**** Extract ****
IDEAS FROM GEORGE MONBIOT'S BLOG ON RESISTANCE TO THE COALITION


So here goes. We need to redress the balance between cuts and tax rises (currently 3:1)(3), as fairly as possible. That means starting with the UK’s most regressive form of taxation: national insurance. This levy is so unfair that it’s hard to understand why it hasn’t received more attention. On earnings of up to £844 a week, you currently pay 11% national insurance. On earnings beyond that point, you pay 1%(4). We should raise the national insurance rate for higher earnings from 1% to 15%(5). This would help to address a wider injustice: the poorest 10% of UK households pay proportionately more tax (direct and indirect) than the richest 10%(6).
We must close the tax gap. Tax avoidance and evasion are the preserve of the very rich: only millionaires and corporations can afford the specialist advice required to disguise their earnings. The tax gap amounts to between £40bn and £120bn a year(7,8). Not all this money can be reclaimed. We need a national target to claw back £25bn a year. Staffing levels at HM Revenue and Customs should be raised accordingly.
Of the various means of reclaiming money from the banks, a financial transactions tax (the Robin Hood tax) is the fairest and most sustainable. It’s easy to collect, hard to avoid and highly progressive, as it falls largely upon the richest people in the country(9). A tax of 0.005% on financial transactions could raise a net £13bn a year; a tax of 0.01%, £25bn(10).
****
• _What is expected_
List every tax rate given as a percentage in the extract on resisting the coalition, and say what each rate applies to.
**** Data listing ****
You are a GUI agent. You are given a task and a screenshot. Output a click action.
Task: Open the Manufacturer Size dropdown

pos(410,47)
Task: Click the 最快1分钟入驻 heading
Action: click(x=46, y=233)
****
• _Output_
- 11%: the current national insurance rate on earnings of up to £844 a week.
- 1%: the current national insurance rate on earnings beyond that point.
- 15%: the proposed national insurance rate for higher earnings.
- 0.005%: a financial transactions tax that could raise a net £13bn a year.
- 0.01%: a financial transactions tax that could raise £25bn a year.